Below are my responses along with links back to the full set of responses.
Assume you are advising a pension fund, endowment or foundation. What is a reasonable long-term expectation for real returns for a well-diversified portfolio? Support as you see fit.
This depends on the definition of long-term and the asset allocation of the portfolio.
I usually think of “long-term” as two or three decades. Nearly all the pensions, endowments, and foundations we work with at Plancorp make decisions under the assumption they will operate in perpetuity.
Within this context, I’m comfortable assuming an average real return of 5% for a global stock portfolio and 1% for a well-diversified bond portfolio over the next 30 years.
Ten years have passed since the onset of the financial crisis. What about the past decade has changed your thinking about the economy, financial markets or investing?
I effectively knew nothing about markets or investing coming out of college in 2007, so basically all of my thinking has changed.
In 2007, I viewed investing as a daily activity. I read forecasts and religiously followed market news. I tried to outsmart the market through security selection. I traded too much and for all the wrong reasons.
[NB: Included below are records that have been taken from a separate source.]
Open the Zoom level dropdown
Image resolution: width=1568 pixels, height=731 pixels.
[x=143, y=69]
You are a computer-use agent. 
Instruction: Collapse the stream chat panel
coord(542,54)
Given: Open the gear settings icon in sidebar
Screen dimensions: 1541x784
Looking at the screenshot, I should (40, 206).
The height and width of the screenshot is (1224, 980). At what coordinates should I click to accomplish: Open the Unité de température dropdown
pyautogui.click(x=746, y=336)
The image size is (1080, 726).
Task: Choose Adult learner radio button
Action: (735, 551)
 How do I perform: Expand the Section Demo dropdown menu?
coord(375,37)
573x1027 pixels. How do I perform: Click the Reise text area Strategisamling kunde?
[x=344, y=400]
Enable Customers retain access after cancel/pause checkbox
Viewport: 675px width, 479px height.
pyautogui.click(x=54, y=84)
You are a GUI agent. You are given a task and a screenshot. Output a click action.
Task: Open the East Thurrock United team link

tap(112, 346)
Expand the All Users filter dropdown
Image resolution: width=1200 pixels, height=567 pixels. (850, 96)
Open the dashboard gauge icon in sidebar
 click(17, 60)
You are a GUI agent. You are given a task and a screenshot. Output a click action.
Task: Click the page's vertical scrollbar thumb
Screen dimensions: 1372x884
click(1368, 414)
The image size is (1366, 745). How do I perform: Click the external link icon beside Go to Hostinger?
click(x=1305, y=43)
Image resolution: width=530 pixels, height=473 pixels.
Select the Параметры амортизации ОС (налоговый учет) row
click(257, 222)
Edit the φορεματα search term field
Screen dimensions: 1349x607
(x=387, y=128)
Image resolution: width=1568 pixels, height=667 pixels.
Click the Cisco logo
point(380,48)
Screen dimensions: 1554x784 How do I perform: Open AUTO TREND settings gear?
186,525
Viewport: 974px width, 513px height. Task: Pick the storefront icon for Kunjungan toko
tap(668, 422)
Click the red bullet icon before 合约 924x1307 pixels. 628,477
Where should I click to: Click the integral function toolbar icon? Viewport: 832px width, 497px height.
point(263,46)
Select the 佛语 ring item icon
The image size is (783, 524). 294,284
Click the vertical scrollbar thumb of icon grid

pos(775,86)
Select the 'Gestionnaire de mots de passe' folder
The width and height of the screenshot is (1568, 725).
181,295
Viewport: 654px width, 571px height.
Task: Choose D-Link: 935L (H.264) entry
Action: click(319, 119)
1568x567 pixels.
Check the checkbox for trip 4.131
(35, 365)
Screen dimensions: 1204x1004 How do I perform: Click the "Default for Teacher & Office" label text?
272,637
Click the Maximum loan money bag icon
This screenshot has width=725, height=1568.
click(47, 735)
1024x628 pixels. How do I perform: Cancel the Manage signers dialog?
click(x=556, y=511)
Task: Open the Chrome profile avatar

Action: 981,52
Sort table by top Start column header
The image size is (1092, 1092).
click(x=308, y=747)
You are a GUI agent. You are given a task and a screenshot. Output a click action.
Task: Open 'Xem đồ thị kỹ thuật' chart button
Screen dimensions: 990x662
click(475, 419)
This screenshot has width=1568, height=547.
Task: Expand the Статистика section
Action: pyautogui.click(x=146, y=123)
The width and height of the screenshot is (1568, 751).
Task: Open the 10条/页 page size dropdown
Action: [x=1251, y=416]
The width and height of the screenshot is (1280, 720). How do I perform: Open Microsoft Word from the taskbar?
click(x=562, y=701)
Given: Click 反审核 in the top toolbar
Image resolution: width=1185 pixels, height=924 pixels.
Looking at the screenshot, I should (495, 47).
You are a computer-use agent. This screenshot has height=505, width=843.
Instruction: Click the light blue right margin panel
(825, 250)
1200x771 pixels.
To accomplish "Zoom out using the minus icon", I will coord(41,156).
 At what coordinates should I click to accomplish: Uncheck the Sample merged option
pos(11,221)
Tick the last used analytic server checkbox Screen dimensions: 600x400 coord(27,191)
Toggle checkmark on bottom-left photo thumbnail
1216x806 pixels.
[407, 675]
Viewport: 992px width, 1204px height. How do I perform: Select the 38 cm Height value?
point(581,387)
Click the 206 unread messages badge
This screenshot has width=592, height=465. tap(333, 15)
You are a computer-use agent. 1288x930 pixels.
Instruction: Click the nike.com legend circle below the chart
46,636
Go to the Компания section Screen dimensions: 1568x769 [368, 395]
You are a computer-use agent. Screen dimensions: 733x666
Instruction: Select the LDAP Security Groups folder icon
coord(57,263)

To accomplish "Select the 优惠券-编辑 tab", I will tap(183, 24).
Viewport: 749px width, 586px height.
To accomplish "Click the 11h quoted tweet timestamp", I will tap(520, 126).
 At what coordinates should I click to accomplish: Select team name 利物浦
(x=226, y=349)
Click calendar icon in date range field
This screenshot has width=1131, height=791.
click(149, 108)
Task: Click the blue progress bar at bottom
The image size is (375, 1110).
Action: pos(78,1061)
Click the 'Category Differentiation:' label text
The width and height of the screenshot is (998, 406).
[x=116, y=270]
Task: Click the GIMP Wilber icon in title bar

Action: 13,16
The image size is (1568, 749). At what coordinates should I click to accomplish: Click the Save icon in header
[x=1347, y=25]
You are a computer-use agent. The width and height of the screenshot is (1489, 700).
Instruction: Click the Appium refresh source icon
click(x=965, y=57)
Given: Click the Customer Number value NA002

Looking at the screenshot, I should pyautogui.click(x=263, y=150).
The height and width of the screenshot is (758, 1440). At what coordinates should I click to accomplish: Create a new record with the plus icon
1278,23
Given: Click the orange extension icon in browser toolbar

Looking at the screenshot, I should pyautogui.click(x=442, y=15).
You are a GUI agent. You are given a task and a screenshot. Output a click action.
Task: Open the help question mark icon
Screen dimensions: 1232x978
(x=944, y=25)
All of those things would conflict with my core investment values today.
Needless to say, I’m very lucky that nearly all of my savings during the first decade of my career went into a 401(k) plan that systematically invested in low-cost index funds. That protected me from destroying the benefit of compounding early in my career while allowing for some hands-on education in my small taxable account.
What ETF, if it were launched tomorrow, would you invest in with little (or no) hesitation? Said another way what asset class or strategy is not currently (effectively) available in an ETF wrapper?
I’d jump on an ETF version of DFA Global Equity Portfolio (DGEIX), which provides globally diversified stock exposure with factor tilts.
What company that is currently private would you most like to see go public? This could be for investment purposes, entertainment value or sheer curiosity.
I’d love to see a U.S. sports franchise go public – preferably MLB or NFL. I’d be most curious to see the impact on competitive balance. Other items of interest in this scenario would be proxy votes, shareholder meetings, stadium financing, and impact attracting free agents.
What blogger (let’s throw in podcasters as well) is now criminally underfollowed? Need not be finance/investment related.
I’m a big fan of the Novel Investor, which is an anonymous blogger that publishes twice a week. The blog focuses on learning about investing through the writings and experiences of others. Plenty of links to useful resources along the way, too.
On the Twitter front, @ROIChristie deserves several thousand more followers. Christie frequently comments on charts from an institutional investor’s perspective, publishes the occasional tweet storm, and adds a healthy dose of clever banter to the FinTwit community.